* [Task prompt] Repeat exactly the lines of the entries below from the one with "Snakk med BarberBot (532, 1951)" through the one with "Leksikon (255, 1720)", both ends included, and nothing else.

* [Supplied material]

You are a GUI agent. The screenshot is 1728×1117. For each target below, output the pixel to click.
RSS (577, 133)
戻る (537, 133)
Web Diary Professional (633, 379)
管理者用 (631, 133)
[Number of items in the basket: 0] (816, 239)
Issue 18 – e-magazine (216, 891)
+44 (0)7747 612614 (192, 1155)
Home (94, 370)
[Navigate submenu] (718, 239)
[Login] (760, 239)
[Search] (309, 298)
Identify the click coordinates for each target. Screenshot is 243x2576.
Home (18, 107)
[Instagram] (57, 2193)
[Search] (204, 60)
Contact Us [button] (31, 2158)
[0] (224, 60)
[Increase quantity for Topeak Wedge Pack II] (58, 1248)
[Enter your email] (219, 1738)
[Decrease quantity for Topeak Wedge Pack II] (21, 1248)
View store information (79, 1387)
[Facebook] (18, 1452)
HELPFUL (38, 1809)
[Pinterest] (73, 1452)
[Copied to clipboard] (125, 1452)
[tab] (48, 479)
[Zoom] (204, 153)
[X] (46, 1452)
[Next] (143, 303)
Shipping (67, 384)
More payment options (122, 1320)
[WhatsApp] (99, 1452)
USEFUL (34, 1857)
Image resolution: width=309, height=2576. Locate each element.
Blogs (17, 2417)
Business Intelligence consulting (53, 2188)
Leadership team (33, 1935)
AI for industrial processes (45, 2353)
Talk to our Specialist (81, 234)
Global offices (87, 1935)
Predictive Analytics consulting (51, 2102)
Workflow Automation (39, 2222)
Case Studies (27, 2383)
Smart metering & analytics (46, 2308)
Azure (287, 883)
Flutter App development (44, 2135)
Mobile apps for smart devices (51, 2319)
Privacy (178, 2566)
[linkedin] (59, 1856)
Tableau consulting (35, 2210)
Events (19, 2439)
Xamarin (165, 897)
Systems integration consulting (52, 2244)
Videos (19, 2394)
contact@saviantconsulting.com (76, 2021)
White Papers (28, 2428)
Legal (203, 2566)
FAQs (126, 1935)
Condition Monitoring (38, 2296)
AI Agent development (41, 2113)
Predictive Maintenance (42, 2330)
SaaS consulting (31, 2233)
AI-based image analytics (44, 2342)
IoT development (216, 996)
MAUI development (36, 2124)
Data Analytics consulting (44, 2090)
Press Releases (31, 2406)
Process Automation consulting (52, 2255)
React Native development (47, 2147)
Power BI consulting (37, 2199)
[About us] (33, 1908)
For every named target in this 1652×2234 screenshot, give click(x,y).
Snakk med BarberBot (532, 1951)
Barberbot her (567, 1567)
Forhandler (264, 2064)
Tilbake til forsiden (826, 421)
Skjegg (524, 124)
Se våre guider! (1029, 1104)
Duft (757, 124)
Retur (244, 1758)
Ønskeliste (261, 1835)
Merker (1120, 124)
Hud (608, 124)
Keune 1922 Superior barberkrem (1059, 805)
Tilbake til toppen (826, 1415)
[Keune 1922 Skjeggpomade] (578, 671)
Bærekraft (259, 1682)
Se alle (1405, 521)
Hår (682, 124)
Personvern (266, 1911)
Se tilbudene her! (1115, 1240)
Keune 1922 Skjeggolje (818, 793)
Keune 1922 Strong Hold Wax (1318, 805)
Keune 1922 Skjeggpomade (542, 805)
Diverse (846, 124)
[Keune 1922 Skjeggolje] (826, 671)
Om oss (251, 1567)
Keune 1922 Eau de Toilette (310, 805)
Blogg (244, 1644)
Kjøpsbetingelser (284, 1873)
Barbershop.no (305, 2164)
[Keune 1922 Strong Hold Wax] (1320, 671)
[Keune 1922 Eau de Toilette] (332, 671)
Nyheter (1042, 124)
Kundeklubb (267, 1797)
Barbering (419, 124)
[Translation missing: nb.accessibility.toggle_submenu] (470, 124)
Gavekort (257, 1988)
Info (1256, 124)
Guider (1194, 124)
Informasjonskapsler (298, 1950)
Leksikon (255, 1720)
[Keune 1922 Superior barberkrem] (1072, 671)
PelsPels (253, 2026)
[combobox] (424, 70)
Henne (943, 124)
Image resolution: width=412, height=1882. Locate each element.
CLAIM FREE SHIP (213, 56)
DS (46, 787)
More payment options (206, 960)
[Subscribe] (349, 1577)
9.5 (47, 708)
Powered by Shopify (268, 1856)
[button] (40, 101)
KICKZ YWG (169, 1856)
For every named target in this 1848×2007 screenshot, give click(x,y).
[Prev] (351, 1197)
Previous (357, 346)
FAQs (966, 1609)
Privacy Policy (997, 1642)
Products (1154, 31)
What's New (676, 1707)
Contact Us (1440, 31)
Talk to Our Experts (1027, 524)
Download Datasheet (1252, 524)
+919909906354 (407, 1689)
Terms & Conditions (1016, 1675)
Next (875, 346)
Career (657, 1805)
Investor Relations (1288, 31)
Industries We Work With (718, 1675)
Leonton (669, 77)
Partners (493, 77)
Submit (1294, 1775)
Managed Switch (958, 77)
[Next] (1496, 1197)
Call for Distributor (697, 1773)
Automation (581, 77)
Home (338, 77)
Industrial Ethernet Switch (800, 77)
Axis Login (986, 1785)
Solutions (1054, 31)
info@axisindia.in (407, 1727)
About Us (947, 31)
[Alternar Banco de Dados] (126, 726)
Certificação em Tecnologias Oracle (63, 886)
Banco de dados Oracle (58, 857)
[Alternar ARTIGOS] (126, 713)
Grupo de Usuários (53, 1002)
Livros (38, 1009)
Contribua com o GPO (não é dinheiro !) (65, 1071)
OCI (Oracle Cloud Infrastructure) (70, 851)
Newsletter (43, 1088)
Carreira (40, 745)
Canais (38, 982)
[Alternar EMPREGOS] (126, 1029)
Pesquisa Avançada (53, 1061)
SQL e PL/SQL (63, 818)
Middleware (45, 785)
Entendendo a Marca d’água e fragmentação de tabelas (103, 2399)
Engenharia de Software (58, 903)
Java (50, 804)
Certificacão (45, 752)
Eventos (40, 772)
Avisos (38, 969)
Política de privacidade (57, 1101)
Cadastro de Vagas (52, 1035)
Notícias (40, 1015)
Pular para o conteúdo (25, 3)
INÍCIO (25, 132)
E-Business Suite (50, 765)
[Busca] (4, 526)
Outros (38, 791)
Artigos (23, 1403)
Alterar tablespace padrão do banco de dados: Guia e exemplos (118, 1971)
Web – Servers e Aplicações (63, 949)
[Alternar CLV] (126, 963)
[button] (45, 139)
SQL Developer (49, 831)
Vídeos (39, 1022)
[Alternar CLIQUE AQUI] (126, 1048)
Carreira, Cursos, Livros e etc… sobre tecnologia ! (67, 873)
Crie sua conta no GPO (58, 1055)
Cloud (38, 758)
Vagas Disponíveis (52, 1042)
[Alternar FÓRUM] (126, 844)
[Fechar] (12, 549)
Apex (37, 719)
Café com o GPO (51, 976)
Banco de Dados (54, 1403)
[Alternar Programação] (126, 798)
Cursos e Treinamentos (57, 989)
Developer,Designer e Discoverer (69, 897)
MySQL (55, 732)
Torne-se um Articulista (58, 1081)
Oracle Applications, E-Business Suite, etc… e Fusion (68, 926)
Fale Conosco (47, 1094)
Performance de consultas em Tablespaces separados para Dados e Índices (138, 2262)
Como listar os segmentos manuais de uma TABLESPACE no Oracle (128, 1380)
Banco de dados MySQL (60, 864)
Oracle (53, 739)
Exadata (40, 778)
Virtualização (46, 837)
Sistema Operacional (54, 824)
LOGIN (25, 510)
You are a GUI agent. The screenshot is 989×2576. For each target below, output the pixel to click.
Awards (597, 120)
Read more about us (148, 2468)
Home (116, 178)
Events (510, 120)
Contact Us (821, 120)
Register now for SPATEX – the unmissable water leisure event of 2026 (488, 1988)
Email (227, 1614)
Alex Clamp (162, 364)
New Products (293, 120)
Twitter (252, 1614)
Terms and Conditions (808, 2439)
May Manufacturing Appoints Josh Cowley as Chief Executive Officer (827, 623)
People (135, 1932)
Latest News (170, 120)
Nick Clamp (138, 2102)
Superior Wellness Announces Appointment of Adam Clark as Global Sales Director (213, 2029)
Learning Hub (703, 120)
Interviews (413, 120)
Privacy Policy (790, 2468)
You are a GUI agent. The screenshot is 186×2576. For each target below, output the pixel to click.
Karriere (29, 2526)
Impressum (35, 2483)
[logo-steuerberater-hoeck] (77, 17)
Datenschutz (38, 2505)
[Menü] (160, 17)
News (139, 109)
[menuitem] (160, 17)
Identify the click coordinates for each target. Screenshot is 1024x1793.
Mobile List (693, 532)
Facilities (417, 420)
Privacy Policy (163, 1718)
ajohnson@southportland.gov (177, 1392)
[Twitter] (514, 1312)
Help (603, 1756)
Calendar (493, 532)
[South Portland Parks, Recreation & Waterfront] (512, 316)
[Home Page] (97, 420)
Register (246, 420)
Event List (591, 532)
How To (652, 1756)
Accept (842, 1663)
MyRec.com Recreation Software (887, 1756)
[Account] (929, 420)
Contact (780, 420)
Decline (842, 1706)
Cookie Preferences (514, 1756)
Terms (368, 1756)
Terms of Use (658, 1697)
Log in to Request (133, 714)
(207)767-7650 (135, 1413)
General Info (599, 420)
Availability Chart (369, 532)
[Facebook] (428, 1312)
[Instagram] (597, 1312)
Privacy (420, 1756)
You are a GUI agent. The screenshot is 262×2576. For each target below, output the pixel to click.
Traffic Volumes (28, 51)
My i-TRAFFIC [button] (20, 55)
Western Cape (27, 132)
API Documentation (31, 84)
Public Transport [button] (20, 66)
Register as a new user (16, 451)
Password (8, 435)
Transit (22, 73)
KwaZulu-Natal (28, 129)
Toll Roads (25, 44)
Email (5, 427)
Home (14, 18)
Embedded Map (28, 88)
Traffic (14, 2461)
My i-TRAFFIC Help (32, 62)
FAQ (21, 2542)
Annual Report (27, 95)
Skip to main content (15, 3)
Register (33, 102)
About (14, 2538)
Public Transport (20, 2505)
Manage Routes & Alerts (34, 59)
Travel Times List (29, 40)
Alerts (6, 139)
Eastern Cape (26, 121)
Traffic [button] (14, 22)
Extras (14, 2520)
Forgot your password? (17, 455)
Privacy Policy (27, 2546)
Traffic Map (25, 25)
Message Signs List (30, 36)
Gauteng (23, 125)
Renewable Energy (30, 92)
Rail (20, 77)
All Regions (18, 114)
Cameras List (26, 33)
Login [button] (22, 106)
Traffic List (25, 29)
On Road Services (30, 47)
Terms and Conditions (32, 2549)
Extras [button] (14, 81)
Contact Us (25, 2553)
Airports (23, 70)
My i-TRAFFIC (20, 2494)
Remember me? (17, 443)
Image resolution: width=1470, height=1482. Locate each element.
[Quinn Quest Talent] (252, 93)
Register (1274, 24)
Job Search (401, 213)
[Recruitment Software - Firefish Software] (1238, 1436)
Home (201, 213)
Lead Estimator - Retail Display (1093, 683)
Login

* [Written answer]
Snakk med BarberBot (532, 1951)
Barberbot her (567, 1567)
Forhandler (264, 2064)
Tilbake til forsiden (826, 421)
Skjegg (524, 124)
Se våre guider! (1029, 1104)
Duft (757, 124)
Retur (244, 1758)
Ønskeliste (261, 1835)
Merker (1120, 124)
Hud (608, 124)
Keune 1922 Superior barberkrem (1059, 805)
Tilbake til toppen (826, 1415)
[Keune 1922 Skjeggpomade] (578, 671)
Bærekraft (259, 1682)
Se alle (1405, 521)
Hår (682, 124)
Personvern (266, 1911)
Se tilbudene her! (1115, 1240)
Keune 1922 Skjeggolje (818, 793)
Keune 1922 Strong Hold Wax (1318, 805)
Keune 1922 Skjeggpomade (542, 805)
Diverse (846, 124)
[Keune 1922 Skjeggolje] (826, 671)
Om oss (251, 1567)
Keune 1922 Eau de Toilette (310, 805)
Blogg (244, 1644)
Kjøpsbetingelser (284, 1873)
Barbershop.no (305, 2164)
[Keune 1922 Strong Hold Wax] (1320, 671)
[Keune 1922 Eau de Toilette] (332, 671)
Nyheter (1042, 124)
Kundeklubb (267, 1797)
Barbering (419, 124)
[Translation missing: nb.accessibility.toggle_submenu] (470, 124)
Gavekort (257, 1988)
Info (1256, 124)
Guider (1194, 124)
Informasjonskapsler (298, 1950)
Leksikon (255, 1720)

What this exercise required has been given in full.